Panek went back to two of his best trainers, Ben Cawley and Jolene Hollister, and had them create a special training program that could teach a guide dog how to safely lead a blind person while running. And they did!

Meet Klinger.

“He took every challenge we threw at him, accepted it, exceeded it and gave us the ability to ask for more,” Hollister said to a reporter with CBS. “As rewarding as training Klinger was, being able to work with Klinger and Richard together and watch the relationship develop with the two of them was a truly inspirational time for me that I’ll never forget.”

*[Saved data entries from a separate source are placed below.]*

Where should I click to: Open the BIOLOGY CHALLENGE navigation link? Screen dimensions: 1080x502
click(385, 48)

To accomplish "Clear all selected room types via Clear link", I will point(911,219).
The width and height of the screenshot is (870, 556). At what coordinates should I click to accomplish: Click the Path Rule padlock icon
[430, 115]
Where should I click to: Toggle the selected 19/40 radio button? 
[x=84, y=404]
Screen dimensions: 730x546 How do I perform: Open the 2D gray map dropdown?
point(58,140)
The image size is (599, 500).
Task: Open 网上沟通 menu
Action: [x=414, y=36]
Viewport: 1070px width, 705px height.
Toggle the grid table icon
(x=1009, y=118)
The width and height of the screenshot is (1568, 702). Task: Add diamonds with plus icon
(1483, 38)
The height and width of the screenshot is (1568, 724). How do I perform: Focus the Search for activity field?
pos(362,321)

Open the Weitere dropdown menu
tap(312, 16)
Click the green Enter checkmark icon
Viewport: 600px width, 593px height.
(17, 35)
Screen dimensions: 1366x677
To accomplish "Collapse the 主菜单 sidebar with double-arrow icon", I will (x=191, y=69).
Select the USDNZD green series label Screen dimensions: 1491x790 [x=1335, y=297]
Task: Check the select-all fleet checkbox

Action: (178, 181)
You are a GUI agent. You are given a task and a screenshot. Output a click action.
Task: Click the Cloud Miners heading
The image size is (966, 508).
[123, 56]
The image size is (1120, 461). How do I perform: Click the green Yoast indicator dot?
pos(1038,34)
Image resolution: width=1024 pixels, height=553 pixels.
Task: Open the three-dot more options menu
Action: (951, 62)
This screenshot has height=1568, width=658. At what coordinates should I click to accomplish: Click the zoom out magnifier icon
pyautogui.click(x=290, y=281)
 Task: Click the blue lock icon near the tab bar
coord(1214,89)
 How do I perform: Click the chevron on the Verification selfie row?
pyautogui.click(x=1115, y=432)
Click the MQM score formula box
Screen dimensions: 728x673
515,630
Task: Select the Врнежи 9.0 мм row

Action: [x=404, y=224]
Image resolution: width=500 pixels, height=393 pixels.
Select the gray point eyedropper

In order to get Klinger ready for his very special role, his training was more rigorous than a traditional guide dog’s.  He was taught how to memorize and properly navigate any terrain, just like any other guide dog. However, Klinger was taught to do it much faster. After months of preparation, Klinger can now lead Hunter on up to six miles of run without stop. Not only that, but the high speed of Klinger’s training has also forced him to problem solve quicker.

Thanks to Klinger and the good work done at Guiding Eyes For The Blind, Richard Hunter is now able to go on extended runs at his leisure. Soon, there will be more dogs like Klinger improving the lives of the visually impaired by opening up to them a new world of activities.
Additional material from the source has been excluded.